- _Problem to solve_
In the records, take the part that opens with the line containing "At what coordinates should I click to accomplish: Open the 轨迹" and closes with the line containing "will tap(1439, 10).", and rewrite only those lines as a numbered list with any blank lines left out.

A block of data

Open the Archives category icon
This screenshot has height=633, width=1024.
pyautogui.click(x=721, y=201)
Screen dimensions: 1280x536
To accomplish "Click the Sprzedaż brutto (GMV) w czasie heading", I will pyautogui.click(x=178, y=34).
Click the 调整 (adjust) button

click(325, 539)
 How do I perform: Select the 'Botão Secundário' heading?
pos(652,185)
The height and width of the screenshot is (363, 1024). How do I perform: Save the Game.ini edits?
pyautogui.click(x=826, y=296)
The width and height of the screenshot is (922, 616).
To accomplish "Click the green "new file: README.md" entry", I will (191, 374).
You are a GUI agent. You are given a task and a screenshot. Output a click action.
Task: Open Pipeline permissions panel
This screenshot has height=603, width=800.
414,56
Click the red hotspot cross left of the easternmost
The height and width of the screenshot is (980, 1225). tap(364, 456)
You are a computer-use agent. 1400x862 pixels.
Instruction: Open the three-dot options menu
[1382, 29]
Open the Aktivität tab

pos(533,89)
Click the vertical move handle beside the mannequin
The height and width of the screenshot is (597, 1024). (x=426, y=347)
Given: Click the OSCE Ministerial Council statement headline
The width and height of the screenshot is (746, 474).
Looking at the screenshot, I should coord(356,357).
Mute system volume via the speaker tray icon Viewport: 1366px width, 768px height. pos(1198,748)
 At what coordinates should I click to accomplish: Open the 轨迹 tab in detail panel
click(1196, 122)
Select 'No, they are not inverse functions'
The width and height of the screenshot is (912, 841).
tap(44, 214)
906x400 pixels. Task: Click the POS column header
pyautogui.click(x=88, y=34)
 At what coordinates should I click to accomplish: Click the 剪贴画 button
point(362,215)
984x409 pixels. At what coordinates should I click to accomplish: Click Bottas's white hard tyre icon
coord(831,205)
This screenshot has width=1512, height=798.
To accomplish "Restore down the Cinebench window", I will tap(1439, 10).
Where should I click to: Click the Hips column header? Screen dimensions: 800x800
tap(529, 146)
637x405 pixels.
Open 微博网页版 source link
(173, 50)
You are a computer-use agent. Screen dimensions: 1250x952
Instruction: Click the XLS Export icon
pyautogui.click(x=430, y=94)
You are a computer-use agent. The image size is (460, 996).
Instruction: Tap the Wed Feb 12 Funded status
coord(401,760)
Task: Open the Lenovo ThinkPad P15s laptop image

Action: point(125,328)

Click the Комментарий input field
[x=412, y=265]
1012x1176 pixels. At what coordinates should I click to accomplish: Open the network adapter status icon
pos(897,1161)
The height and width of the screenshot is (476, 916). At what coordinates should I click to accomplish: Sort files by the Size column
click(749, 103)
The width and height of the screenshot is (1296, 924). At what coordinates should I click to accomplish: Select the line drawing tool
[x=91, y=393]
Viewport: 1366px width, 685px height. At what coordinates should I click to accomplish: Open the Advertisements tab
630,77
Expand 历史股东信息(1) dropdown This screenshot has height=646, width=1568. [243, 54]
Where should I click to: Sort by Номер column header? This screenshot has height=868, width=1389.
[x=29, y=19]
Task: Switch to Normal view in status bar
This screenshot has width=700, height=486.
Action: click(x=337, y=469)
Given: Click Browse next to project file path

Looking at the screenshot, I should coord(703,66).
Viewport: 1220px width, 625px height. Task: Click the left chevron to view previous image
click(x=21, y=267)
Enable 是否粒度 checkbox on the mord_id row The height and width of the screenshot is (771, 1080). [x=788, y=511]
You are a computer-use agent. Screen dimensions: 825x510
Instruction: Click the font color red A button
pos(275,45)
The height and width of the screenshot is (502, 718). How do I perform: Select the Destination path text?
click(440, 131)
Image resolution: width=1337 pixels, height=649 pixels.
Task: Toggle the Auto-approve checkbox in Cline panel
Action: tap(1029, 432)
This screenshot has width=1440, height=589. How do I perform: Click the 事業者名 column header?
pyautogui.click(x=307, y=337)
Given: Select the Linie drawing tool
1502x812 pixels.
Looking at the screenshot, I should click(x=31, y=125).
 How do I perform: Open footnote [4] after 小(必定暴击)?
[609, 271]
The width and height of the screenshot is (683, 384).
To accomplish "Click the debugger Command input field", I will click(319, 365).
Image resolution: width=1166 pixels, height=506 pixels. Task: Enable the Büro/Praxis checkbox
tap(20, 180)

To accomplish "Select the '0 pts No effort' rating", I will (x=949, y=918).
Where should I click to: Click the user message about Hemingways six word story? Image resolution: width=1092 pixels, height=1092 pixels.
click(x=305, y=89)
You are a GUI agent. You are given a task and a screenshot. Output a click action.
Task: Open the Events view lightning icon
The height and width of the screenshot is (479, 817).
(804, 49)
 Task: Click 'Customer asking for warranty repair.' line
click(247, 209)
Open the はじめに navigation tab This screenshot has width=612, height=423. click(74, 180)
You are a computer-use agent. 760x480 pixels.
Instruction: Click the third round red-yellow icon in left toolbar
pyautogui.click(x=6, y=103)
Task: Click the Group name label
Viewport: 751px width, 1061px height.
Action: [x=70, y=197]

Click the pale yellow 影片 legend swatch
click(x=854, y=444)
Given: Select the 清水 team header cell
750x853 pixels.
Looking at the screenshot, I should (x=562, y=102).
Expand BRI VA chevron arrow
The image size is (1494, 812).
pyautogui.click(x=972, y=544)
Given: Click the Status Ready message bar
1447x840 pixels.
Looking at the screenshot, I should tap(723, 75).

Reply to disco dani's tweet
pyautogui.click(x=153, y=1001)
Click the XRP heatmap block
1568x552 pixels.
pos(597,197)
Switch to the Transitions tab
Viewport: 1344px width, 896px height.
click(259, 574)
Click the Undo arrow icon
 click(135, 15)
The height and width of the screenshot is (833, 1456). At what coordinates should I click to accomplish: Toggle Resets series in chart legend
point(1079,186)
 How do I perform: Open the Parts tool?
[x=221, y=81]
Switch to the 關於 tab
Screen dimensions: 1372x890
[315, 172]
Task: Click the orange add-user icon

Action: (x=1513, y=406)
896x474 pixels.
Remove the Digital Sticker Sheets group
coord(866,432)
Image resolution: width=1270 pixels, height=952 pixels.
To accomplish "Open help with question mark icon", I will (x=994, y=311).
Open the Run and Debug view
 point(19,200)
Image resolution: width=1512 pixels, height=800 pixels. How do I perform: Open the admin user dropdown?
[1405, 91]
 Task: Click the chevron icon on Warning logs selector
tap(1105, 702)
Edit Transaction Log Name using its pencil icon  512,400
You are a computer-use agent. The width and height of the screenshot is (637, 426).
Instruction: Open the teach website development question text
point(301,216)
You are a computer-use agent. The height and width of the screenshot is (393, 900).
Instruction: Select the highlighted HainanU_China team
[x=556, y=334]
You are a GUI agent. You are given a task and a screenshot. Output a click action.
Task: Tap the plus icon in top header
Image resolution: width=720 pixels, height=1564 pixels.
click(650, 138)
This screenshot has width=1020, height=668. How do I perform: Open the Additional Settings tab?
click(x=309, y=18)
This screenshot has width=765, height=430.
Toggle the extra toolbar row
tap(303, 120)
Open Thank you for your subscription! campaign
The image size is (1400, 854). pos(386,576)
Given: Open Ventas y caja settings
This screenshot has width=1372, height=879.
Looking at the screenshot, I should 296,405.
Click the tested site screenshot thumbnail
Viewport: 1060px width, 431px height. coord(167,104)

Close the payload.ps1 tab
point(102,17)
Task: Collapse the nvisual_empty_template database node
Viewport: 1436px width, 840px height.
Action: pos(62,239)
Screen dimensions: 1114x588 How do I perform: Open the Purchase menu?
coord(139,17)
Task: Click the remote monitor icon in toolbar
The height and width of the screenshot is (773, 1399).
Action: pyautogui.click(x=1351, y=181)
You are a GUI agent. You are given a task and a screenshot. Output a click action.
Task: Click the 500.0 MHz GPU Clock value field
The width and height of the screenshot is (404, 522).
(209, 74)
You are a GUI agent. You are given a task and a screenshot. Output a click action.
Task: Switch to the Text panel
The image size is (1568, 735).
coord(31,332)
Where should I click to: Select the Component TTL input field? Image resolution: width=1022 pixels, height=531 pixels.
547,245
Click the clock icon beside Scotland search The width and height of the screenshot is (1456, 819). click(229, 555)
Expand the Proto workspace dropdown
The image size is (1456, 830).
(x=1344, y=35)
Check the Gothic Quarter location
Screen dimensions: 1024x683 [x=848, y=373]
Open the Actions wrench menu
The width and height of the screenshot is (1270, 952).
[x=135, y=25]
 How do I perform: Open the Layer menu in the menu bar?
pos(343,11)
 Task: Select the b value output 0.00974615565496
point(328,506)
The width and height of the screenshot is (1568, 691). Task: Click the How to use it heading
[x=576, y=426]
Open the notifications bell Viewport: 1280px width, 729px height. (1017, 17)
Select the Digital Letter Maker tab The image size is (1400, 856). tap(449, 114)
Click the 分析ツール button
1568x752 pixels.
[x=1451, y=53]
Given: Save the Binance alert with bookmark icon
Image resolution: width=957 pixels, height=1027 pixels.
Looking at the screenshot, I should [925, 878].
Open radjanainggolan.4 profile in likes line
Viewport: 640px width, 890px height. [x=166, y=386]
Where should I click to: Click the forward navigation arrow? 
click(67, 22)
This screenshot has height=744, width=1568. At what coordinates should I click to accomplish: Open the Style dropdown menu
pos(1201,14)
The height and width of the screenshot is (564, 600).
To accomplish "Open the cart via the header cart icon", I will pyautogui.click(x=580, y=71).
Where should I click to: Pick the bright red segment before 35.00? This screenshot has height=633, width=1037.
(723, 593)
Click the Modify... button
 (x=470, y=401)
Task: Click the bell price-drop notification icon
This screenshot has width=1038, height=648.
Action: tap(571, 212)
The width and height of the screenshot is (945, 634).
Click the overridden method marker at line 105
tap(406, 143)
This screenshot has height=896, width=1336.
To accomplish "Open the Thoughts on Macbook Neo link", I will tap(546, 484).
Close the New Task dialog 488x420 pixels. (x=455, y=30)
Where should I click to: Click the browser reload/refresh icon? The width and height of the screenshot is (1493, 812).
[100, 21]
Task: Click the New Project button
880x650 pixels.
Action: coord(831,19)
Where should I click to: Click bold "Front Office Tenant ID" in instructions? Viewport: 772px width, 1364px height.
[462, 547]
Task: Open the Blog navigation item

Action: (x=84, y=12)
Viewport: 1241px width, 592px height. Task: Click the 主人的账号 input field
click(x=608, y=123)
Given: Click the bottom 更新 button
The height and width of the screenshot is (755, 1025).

- _Result for this exercise_
1.  At what coordinates should I click to accomplish: Open the 轨迹 tab in detail panel
2. click(1196, 122)
3. Select 'No, they are not inverse functions'
4. The width and height of the screenshot is (912, 841).
5. tap(44, 214)
6. 906x400 pixels. Task: Click the POS column header
7. pyautogui.click(x=88, y=34)
8.  At what coordinates should I click to accomplish: Click the 剪贴画 button
9. point(362,215)
10. 984x409 pixels. At what coordinates should I click to accomplish: Click Bottas's white hard tyre icon
11. coord(831,205)
12. This screenshot has width=1512, height=798.
13. To accomplish "Restore down the Cinebench window", I will tap(1439, 10).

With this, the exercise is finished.